香港の地上波テレビ局、電視広播(TVB)が20日発表した2018年12月期本決算は、純損益が1億9,908万HKドル(約28億円)の赤字だった。前年の2億4,362万HKドルの黒字から赤字転落した。赤字計上は1988年の上場以来、31年で初めて。中国本土の映画館運営会社、星美控股の転換社債による減損損失5億HKドルの計上が響いた。ただ、本業は堅調を維持した。

減損損失の影響を除くと、純利益は3億100万HKドルとなり、2割以上の増益になる。

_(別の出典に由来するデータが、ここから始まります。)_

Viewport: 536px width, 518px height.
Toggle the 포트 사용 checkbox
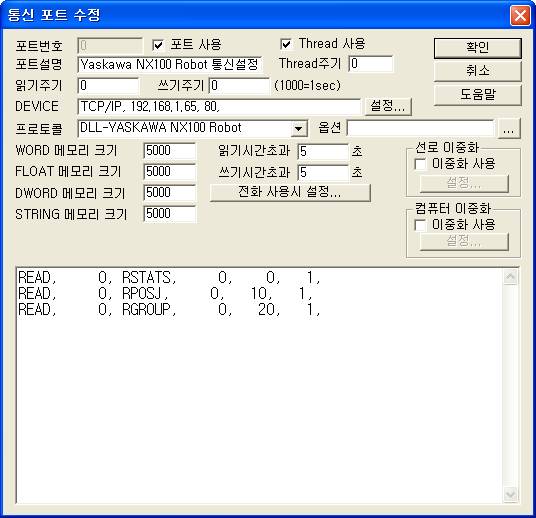(158, 45)
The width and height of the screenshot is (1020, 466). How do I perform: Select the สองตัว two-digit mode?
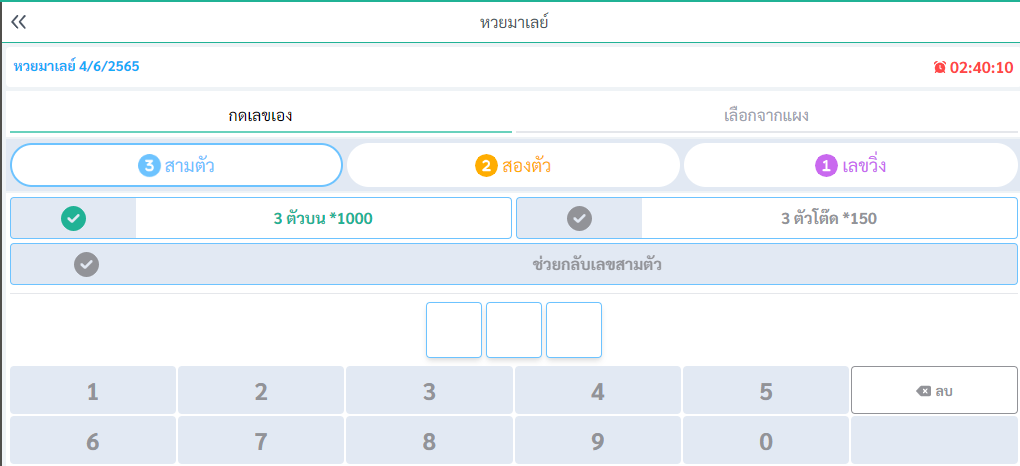(x=513, y=165)
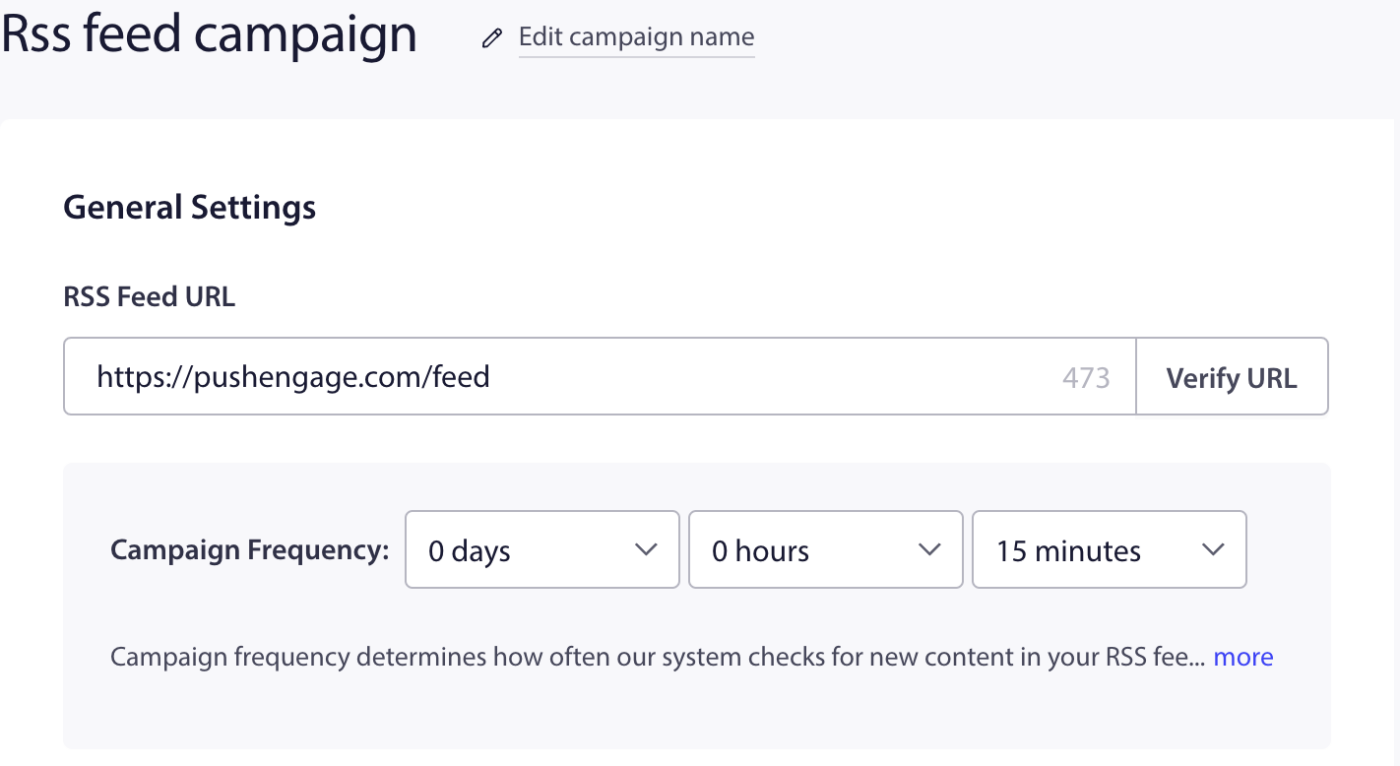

売上高は3.3%増の44億7,730万HKドルで、主力の香港テレビ放送事業は3.7%増の29億2,344万HKドルだった。同社が手掛ける地上波テレビチャンネルは毎週560万人が家庭で、160万人が家以外の場所でそれぞれ視聴したという。「ジェード(翡翠台)」の期間中の平均視聴率は20.1%で、前年から0.1ポイント上がった。

香港でのテレビ広告収入は1%減の24億4,000万HKドル。上半期(1~6月)は前年同期比で2%増だったが、経済の弱含みや消費意欲の減退を受けて、下半期(7~12月)は3%減を記録した。

オーバー・ザ・トップ(OTT、インターネット経由で動画や音楽などのコンテンツを配信するサービス)の「my TV SUPER」の売り上げは43.4%増の4億205万HKドルと好調。広告収入が56%増え、全体を押し上げた。今年3月初旬時点の利用者数は約735万2,100人に上り、1年前から約150万人増えた。このうち約7割がスマートフォン向けアプリ経由で、残りはセットトップボックス(STB)とウェブサイト経由だった。

第3のプラットフォームとして17年7月に投入したライブストリーミング(ライブ配信)サービス「ビッグ・ビッグ・チャンネル(大台網)」は約2倍の8,727万HKドルに急伸した。18年末時点のユーザー数は、域内外合わせて約1,220万人となり、1年間で約160万人増加した。

地域別で見た売り上げは、全体の7割を占める香港が3.7%増の31億5,314万HKドル。本土は38.4%増の7億3,287万HKドルで、共同のコンテンツ制作や動画配信が増収要因となった。